● What you need to do
a: In the forum post about the pause feature, what happened when the writer lifted the lid after hitting pause?
b: In the forum post about the pause feature, rewrite the part from "Pause Improvement" up to and including "on the action.", changing every "tape" to "transfer film".
c: Write what comes next in the forum post about the pause feature, beginning after its final sentence.
Provided passage Start Marker
Pause Improvement

When I first leaned that a pause feature had been added I thought great, just what we need to help with fine detail cuts. I wanted to make a detailed decal using tacky shelf paper. It is a two stage approach. One is to cut out certain parts then second run a score that only cuts through the vinyl but not the sticky backing. Then use tape to lift the vinyl and place on a model. Remove the tape then BAM!!.. done.

So here is the issue… When working on the fine cuts the material left behind can often lift and move into other areas of the job due to fan air flow across the surface. So when this happens it can fall across an area that needs to be lightly scored. This screws up the entire job due to not scoring or cutting through depending on the action.

I had a large piece move over a score line… So I hit pause so as to remove the offending piece. I assumed that I could life the lid then resume the job.

NOPE!!! it reset the entire job… SO GF… PLEASE allow one to pause then lift the lid make a change, whatever then close the lid and hit pause again to continue… Otherwise PAUSE is pretty much useless unless you want to pause to for a smoke, answer the door bell or similar. Its a really simple fix and would make the PAUSE feature very useful. Hope someone will take action on this… Thanks

Side Dragon Vector.pdf (35.8 KB)


Amen brother!


Cutting vinyl not good. what does not eat your lungs will still be bad for the machine works, even in tiny amounts.

As for pause I brought it up within the hour that it was initiated and was informed that it was not in the offing for several technical reasons. However you can do the job in several steps. By using the focus tool in the same place before each step it will keep the same settings as you turn layers on and off ignore, allowing you to open the lid between steps. I would double check the “vinyl” and make sure it is not actually vinyl. however.
Provided passage End Marker
Provided material Start Marker
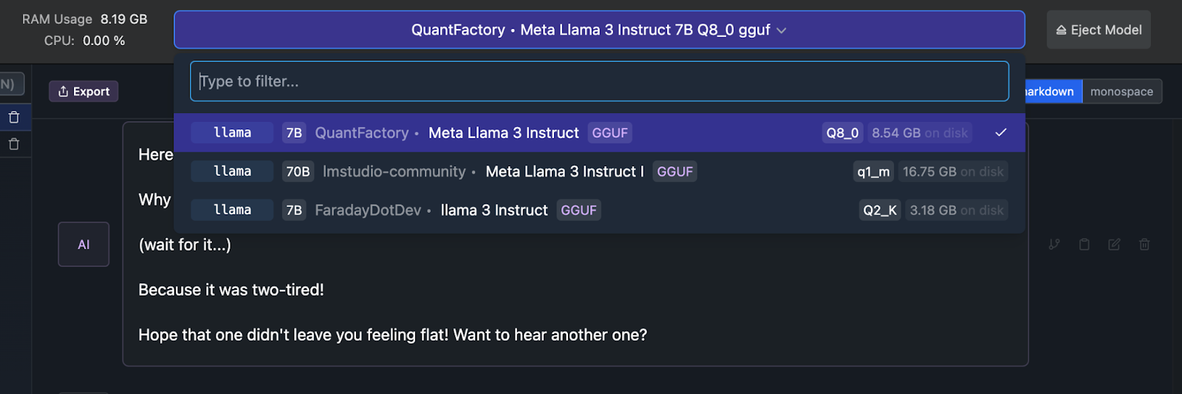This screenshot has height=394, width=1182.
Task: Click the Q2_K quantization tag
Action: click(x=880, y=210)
Provided material End Marker
Provided material Start Marker
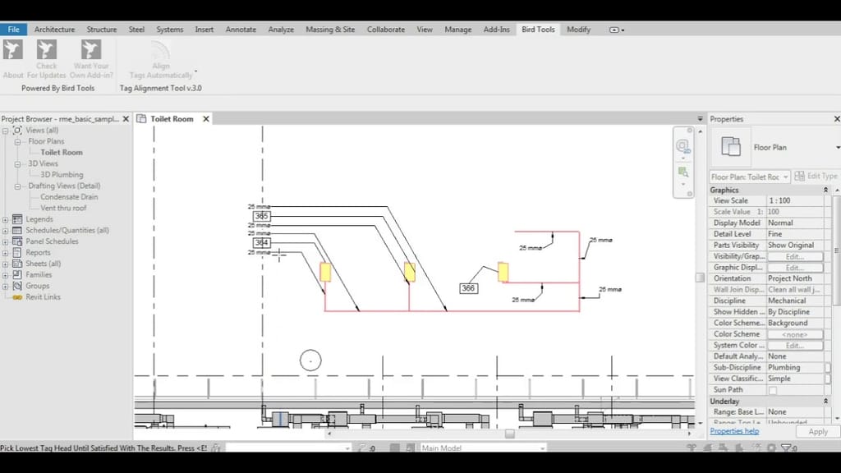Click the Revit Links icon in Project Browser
Provided material End Marker
● Solved problems
a: It reset the entire job.

b:
Pause Improvement

When I first leaned that a pause feature had been added I thought great, just what we need to help with fine detail cuts. I wanted to make a detailed decal using tacky shelf paper. It is a two stage approach. One is to cut out certain parts then second run a score that only cuts through the vinyl but not the sticky backing. Then use transfer film to lift the vinyl and place on a model. Remove the transfer film then BAM!!.. done.

So here is the issue… When working on the fine cuts the material left behind can often lift and move into other areas of the job due to fan air flow across the surface. So when this happens it can fall across an area that needs to be lightly scored. This screws up the entire job due to not scoring or cutting through depending on the action.

c:
But at least by breathing the hydrochloric acid into your lungs, you are at least protecting the Glowforge!


Thank you for the PDF file.

Thanks for sharing the design–but as noted, the “tacky shelf paper” is dangerous (toxicity) to laser cut for you, or anyone that may be in the area of the exhaust! There are vinyl sticker materials that are designed for safe laser cutting available.

And for the lifting/shifting of light weight material during cutting, many use Sekma mats to keep the material in place during the process.

I agree with the wish to pause and be able to open the door for a quick adjustment and then “go” again where you left off, but I tend to agree with SAFETY FIRST. One reason that opening the lid cancels & resets everything right now is for safety reasons for the user–and the machine.

Thanks for the heads up … Regards safety… What is unsafe when the GF is paused… Simple coding to disable the laser when lid is open and only enable when lid is closed and re hit pause to start again. Many times in the past a pause and open lid feature to adjust something would have been a great time and material saver. Just seems silly to reset and lose everything for the pause feature.


Absolutely agree! Come on Glowforge, make this happen.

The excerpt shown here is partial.